# PROBLEM REQUIREMENTS
Give back the lines of the records exactly, starting at the first and ending at the one with "Export to Excel toolbar icon".

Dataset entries

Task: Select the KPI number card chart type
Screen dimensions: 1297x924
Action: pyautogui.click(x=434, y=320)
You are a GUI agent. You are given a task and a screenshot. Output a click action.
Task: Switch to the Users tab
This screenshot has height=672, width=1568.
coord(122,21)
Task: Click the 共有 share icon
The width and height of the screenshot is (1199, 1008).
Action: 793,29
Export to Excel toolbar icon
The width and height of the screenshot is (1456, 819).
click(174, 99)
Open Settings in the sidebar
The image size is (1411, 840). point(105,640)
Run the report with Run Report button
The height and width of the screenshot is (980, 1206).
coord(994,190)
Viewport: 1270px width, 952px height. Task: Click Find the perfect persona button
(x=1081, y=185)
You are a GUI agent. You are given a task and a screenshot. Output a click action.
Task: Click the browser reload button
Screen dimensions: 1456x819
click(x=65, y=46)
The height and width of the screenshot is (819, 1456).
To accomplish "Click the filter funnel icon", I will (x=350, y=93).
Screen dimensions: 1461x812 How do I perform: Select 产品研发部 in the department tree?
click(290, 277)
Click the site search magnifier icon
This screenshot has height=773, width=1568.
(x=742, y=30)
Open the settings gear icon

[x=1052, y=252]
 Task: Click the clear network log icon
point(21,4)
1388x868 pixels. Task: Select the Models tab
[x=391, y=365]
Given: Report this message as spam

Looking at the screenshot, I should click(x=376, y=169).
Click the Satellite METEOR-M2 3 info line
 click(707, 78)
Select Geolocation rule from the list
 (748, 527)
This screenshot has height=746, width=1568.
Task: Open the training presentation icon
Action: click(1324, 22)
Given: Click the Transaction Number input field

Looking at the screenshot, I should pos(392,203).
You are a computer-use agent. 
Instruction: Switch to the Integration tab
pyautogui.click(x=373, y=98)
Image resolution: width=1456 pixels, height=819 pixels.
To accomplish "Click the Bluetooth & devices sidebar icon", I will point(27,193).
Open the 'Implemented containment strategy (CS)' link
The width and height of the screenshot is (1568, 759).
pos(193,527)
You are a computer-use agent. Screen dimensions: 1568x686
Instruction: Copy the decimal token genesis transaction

# TASK OUTPUT
Task: Select the KPI number card chart type
Screen dimensions: 1297x924
Action: pyautogui.click(x=434, y=320)
You are a GUI agent. You are given a task and a screenshot. Output a click action.
Task: Switch to the Users tab
This screenshot has height=672, width=1568.
coord(122,21)
Task: Click the 共有 share icon
The width and height of the screenshot is (1199, 1008).
Action: 793,29
Export to Excel toolbar icon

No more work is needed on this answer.